Caso tenha havido coleta de amostra para análise, conforme a Instrução Normativa Nº 67 de 5 de novembro de 2018, a mesma será enviada para um dos laboratórios nacionais credenciados que estão aptos para realizarem Análises Físico-Químicas de Bebidas, Fermentados Acéticos e Vinhos e Derivados da Uva e do Vinho. Após a emissão do laudo de análise pelo laboratório, o serviço de inspeção vegetal na Superintendência Federal de Agricultura, Pecuária e Abastecimento (SFA) analisará toda a documentação e procederá com a emissão do Certificado de Inspeção. Somente em posse do Certificado de Inspeção constando que o produto é apto é que o estabelecimento poderá comercializar no território nocional o produto importado.

IMPORTAÇÃO SEM FINS COMERCIAIS 

É obrigatória a apresentação ao Vigiagro da Autorização para Importação de Bebidas, Fermentados Acéticos, Vinhos e Derivados da Uva e do Vinho Sem Fins Comerciais, emitida pelo Órgão Fiscalizador, via requerimento do interessado pelo Portal de Serviços, para importação de produtos não destinados à comercialização, que estejam acompanhados ou não dos certificados de análise e de origem e em volume superior a 12 (doze) litros, para as destinações a seguir:

I - exposições;

II - concursos de qualidade, eventos de degustação ou de promoção comercial;

III - desenvolvimento e pesquisa; ou

IV - consumo próprio.

A quantidade do produto importado sem fins comerciais deve ser condizente com o porte e a duração da exposição, do concurso, do evento, ou da pesquisa e desenvolvimento a que se destina e atender legislação específica do órgão fiscal competente.
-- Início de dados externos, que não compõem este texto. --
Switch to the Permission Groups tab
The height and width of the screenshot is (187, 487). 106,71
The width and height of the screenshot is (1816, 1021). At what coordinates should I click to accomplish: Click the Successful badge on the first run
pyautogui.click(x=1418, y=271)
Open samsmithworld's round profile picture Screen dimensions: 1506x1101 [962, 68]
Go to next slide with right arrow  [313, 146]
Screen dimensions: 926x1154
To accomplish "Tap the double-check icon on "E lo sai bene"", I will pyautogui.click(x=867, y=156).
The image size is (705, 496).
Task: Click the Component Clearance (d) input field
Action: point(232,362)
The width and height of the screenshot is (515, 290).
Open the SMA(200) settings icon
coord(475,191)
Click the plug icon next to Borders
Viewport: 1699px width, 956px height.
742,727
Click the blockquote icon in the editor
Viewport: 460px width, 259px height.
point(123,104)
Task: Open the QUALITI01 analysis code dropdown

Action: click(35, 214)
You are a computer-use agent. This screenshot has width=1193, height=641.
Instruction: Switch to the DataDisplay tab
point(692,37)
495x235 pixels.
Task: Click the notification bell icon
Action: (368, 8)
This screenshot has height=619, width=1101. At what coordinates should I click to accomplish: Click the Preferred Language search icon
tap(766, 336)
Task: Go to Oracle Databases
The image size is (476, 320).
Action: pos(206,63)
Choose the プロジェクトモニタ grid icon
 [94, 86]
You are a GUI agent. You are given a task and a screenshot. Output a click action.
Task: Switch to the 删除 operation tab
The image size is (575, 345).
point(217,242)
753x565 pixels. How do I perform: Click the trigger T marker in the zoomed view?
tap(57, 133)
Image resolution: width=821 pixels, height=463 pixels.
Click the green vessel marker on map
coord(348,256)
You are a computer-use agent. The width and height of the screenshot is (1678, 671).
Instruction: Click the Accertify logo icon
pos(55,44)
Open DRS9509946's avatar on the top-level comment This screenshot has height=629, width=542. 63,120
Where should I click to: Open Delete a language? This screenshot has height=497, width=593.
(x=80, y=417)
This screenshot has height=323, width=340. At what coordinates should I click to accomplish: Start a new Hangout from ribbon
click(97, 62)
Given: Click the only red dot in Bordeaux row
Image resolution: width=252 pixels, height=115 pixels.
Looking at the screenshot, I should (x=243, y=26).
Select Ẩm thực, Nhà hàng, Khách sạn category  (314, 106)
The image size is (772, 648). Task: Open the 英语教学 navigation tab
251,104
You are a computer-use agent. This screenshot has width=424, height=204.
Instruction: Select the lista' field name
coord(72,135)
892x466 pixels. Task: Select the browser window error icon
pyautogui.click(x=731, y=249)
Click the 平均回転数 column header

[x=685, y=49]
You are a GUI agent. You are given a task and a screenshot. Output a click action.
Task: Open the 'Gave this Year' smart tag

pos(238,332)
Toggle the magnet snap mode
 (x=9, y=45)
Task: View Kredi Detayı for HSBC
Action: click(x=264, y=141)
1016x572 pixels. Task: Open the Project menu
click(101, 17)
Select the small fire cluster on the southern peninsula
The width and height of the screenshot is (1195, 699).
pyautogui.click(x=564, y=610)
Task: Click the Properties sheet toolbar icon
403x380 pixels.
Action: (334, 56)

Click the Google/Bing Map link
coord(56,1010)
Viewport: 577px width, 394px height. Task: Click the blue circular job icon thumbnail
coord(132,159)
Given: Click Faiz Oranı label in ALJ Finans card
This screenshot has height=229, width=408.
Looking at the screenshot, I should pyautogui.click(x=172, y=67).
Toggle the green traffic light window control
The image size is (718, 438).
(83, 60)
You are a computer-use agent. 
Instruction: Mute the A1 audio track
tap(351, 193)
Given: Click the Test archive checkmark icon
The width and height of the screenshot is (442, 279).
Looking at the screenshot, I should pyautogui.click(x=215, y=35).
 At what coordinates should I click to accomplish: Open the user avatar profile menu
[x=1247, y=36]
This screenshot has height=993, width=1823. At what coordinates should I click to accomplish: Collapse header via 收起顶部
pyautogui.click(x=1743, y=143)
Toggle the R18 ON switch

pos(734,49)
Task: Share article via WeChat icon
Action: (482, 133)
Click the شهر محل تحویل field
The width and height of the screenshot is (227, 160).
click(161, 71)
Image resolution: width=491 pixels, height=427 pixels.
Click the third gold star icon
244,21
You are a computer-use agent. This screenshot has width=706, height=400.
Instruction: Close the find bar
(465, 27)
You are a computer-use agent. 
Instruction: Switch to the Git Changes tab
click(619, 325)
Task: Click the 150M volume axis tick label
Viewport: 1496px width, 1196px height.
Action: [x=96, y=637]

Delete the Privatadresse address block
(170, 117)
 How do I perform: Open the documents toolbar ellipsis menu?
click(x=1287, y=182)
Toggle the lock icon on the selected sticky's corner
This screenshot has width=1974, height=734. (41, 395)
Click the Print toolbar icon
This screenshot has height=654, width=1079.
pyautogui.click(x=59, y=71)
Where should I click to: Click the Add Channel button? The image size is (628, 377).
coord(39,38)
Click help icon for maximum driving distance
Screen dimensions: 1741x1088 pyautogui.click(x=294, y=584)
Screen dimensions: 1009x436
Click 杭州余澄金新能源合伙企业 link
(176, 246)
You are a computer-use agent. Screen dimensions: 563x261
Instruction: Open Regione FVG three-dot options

Considera-se também como consumo próprio os produtos trazidos em mudanças de pessoas físicas provenientes do exterior para o Brasil. As importações de produtos até 12 (doze) litros estão dispensadas de autorização e controle pelo Mapa.

Consulte o serviço de inspeção vegetal da Superintendência Federal de Agricultura - SFA do seu estado previamente à solicitação de importação sem fins comerciais.